- Assignment:
From the data below, set down exactly the lines between the one holding "Solutions (411, 27)" and the one holding "Events & Webinars (596, 2240)", inclusive, and no others.

Top of Entries provided

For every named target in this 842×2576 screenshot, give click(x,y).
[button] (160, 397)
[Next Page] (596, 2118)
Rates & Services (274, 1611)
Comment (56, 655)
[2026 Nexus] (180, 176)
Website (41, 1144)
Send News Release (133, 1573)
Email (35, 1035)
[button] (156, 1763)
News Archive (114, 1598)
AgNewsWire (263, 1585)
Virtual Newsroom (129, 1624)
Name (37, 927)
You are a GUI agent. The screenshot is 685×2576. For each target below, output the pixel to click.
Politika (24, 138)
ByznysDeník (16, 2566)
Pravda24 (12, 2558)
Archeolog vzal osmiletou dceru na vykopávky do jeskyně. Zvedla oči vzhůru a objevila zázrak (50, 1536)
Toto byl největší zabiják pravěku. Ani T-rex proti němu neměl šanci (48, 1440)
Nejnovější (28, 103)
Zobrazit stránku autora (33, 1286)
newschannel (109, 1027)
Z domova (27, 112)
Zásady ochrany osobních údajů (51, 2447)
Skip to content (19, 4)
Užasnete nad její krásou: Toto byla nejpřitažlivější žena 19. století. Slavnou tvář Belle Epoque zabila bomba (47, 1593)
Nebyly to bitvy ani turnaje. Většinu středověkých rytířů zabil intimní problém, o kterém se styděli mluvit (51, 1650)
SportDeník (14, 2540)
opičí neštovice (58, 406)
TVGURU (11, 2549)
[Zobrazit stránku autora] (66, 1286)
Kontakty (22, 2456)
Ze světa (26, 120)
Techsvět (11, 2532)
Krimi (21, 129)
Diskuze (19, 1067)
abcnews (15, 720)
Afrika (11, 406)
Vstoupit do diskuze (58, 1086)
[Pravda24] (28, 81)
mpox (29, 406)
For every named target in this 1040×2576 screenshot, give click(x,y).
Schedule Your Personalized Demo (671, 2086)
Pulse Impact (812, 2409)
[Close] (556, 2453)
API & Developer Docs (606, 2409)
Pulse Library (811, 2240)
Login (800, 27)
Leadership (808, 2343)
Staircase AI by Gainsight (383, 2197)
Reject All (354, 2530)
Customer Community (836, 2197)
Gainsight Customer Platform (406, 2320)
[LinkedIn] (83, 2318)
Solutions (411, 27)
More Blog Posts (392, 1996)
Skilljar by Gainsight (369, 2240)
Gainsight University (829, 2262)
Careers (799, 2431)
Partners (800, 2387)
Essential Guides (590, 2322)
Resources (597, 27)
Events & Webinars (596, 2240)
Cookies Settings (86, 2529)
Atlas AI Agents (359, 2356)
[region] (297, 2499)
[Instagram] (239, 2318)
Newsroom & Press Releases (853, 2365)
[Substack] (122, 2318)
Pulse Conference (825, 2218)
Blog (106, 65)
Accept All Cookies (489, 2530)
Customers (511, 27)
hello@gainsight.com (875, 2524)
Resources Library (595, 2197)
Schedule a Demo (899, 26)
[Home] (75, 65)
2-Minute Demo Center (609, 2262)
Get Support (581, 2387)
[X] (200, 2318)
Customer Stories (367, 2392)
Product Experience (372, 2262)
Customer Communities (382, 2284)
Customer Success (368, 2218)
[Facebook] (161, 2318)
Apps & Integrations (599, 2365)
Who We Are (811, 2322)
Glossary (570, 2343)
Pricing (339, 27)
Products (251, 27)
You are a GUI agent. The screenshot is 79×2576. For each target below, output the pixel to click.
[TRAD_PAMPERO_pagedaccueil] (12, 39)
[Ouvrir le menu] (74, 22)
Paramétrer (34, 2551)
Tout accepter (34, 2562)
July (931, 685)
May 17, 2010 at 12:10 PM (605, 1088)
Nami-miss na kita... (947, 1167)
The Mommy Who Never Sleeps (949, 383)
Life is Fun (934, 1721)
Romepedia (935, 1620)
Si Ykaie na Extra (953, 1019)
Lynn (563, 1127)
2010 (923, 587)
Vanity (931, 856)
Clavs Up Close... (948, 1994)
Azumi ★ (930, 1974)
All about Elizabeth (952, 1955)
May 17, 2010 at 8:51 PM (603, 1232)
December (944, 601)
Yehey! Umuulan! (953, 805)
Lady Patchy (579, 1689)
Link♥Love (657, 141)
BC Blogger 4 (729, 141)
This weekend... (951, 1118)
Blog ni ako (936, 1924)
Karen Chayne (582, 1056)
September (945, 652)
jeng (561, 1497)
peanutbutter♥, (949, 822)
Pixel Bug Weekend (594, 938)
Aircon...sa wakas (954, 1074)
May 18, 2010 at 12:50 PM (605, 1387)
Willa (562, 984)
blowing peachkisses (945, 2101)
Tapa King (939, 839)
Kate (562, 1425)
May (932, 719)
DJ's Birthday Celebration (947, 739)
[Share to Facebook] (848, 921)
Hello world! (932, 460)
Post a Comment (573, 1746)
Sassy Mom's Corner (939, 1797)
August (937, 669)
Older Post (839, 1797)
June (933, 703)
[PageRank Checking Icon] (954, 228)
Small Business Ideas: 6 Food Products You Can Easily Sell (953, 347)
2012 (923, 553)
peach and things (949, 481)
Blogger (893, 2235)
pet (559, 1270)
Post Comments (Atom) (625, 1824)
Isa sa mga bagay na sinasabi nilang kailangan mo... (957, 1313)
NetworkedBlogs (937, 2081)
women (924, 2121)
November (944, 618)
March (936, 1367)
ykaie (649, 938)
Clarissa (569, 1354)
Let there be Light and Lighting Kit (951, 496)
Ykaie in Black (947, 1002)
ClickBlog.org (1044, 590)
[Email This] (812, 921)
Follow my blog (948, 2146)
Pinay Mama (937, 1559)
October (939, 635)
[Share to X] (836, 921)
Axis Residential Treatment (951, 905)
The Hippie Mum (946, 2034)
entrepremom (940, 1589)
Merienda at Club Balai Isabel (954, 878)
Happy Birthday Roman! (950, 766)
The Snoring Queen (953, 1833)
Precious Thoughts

Bottom of Entries provided

- Output below:
Solutions (411, 27)
More Blog Posts (392, 1996)
Skilljar by Gainsight (369, 2240)
Gainsight University (829, 2262)
Careers (799, 2431)
Partners (800, 2387)
Essential Guides (590, 2322)
Resources (597, 27)
Events & Webinars (596, 2240)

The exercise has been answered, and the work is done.